Según la Policía, los delincuentes escaparon sin robar nada y desde ese momento comenzaron a ser intensamente buscados por la Policía. Los investigadores quieren establecer cuáles fueron los motivos por los que los ladrones le dispararon tantos balazos a su víctima, ya que en principio recibió balazos en las piernas y en la espalda.

Una de las sospechas es que el hombre haya querido resistirse y forcejeó con uno de los ladrones, aunque esa hipótesis aún no pudo ser confirmada. Una vecina, de nombre Estela, relató a la prensa que la víctima «se iba unos días de vacaciones a San Juan, fue a retirar el coche del garaje, llegó a la casa y tocó el timbre avisándole a la señora que ya estaba en la puerta».

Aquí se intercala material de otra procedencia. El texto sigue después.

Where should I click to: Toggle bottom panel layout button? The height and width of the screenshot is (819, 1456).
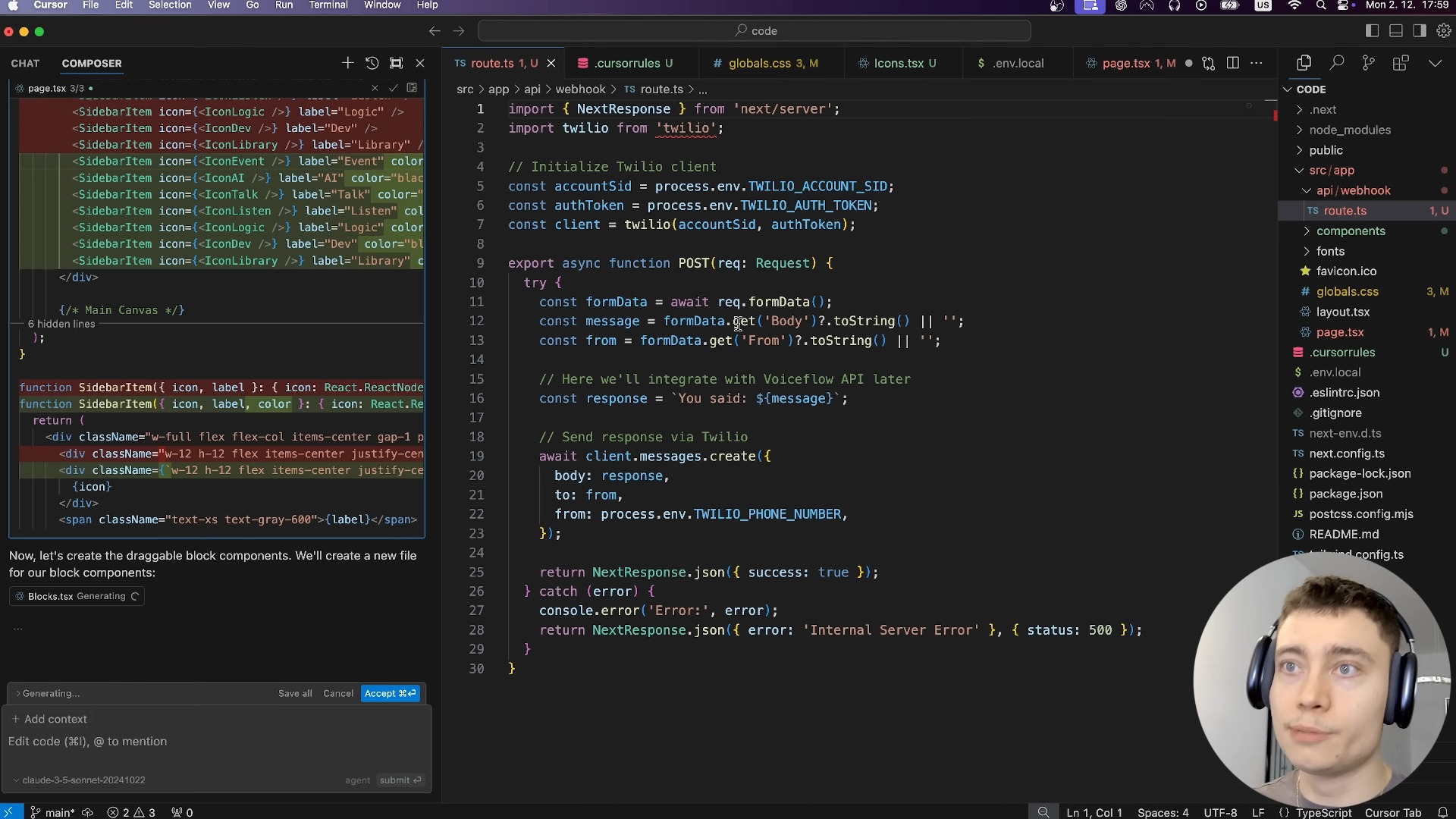[x=1396, y=31]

Añadió que «cuando volvió a sentarse en el coche, vinieron estas personas y le pegaron tres disparos, dos le cruzaron el corazón y otro (impactó) en una pierna». «No sabemos qué es lo que quisieron robarle, porque en definitiva no se robaron nada. Nada más se llevaron la vida de Carlos», concluyó compungida la mujer.